• _Data section_
▬▬▬

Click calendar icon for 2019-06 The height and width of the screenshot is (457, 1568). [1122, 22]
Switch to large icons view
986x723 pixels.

▬▬▬

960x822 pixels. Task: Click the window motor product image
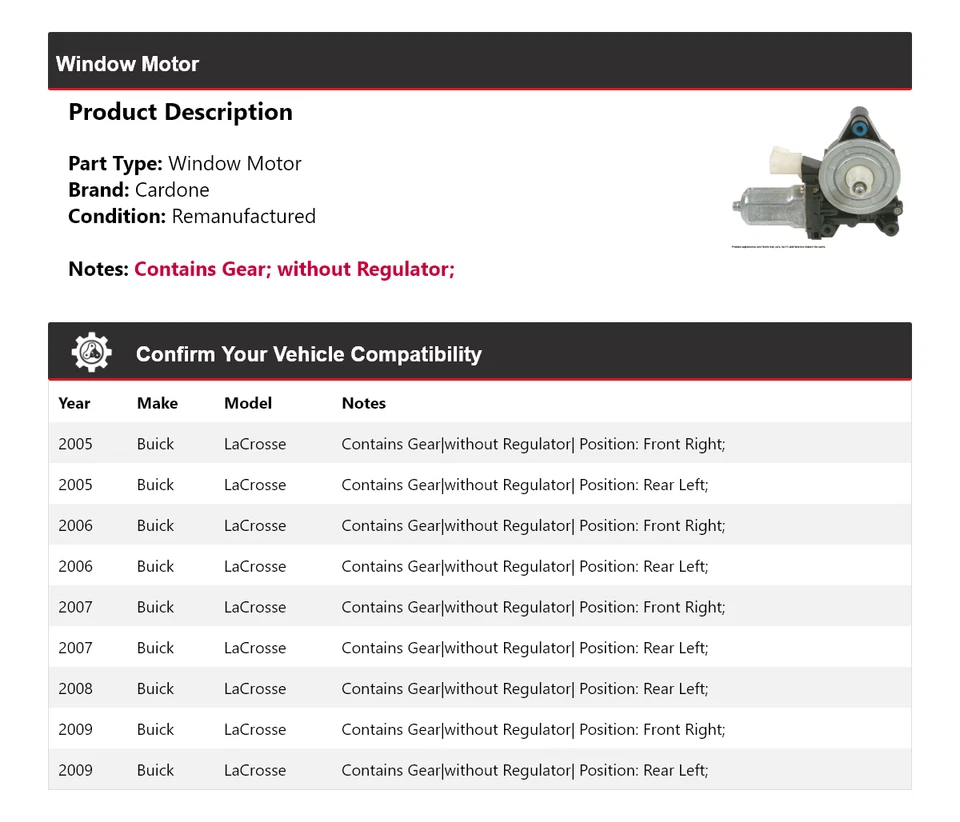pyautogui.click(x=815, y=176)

▬▬▬

• _What needs to be done_
Substitute "garage door opener" for "window motor" in the records from the line with "960x822 pixels. Task: Click" to the line with "pyautogui.click(x=815, y=176)" and reproduce only those lines, otherwise unchanged. Omit the pictures.

• _Solution for this problem_
960x822 pixels. Task: Click the garage door opener product image
pyautogui.click(x=815, y=176)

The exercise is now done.